Stevens could not understand what was bothering him.
“Well, I don’t see anything particularly strange about it,” he said. “Have you asked Lucy or Edith about it? And, anyway, if nobody was allowed in the room, how did Mrs. Henderson see the woman at all?”
“Mrs. Henderson claims to have seen her through a window, which Miles usually kept curtained, giving on an upper sun porch. No; I haven’t mentioned it to Lucy or Edith.” He hesitated, and then laughed boisterously. “For a very good reason. That doesn’t bother me; I’m not trying to make any mystery of it. It’s the other part of Mrs. Henderson’s tale that puzzles me. According to her story, this woman in the old-fashioned clothes—now attend to me carefully—first had a little talk with Miles, and then turned round and went out of the room by a door which does not exist.”
Stevens looked at him. Mark Despard’s thin hook-nosed face wore a gravity which may or may not have been satirical.
“You don’t say so,” Stevens observed, with a noncommittal noise. “Ghosts?”

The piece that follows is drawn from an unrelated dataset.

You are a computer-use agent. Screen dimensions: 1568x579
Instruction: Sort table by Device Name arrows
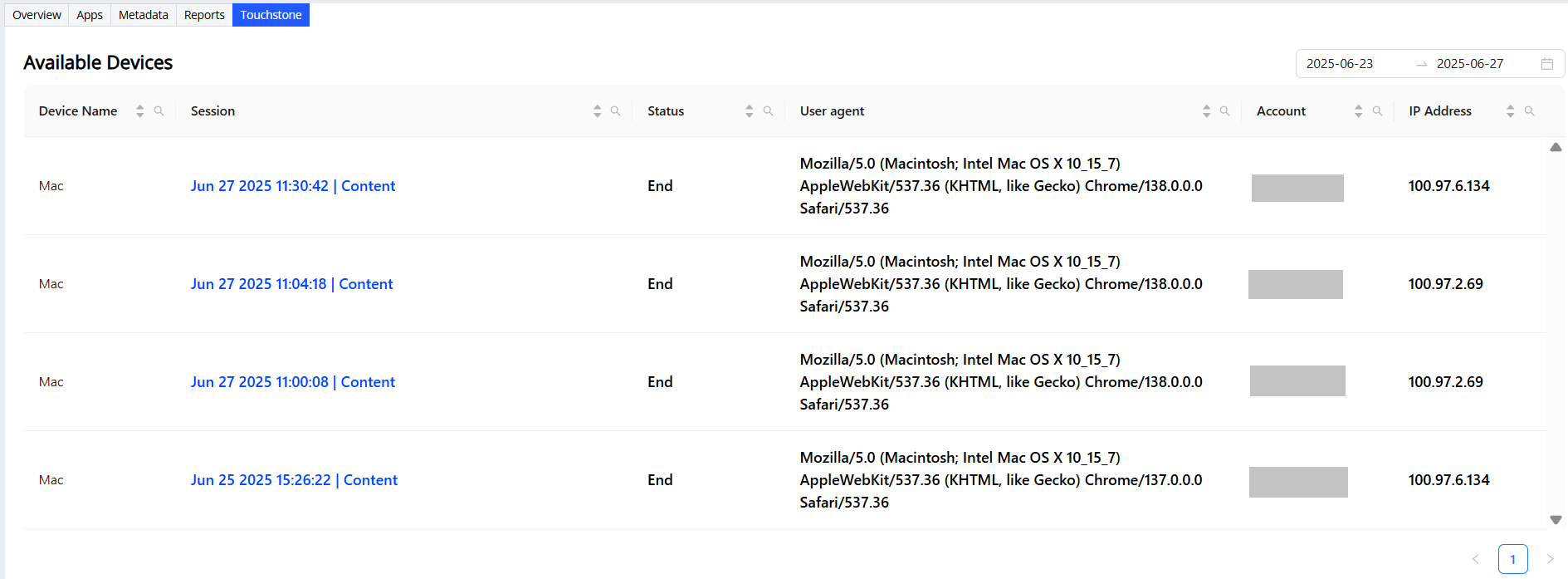tap(139, 111)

“I mean,” said Mark, frowning over a careful definition of terms, “a door which has been bricked up and panelled over for two hundred years. Mysterious visitor simply opens it and walks out. Ghosts? No; I doubt it very much. We’ve managed to struggle along for a very long time without producing any ghosts. We’ve been too cursed respectable. You can’t imagine a respectable ghost; it may be a credit to the family, but it’s an insult to guests. More likely it’s something wrong with Mrs. Henderson, if you ask me.”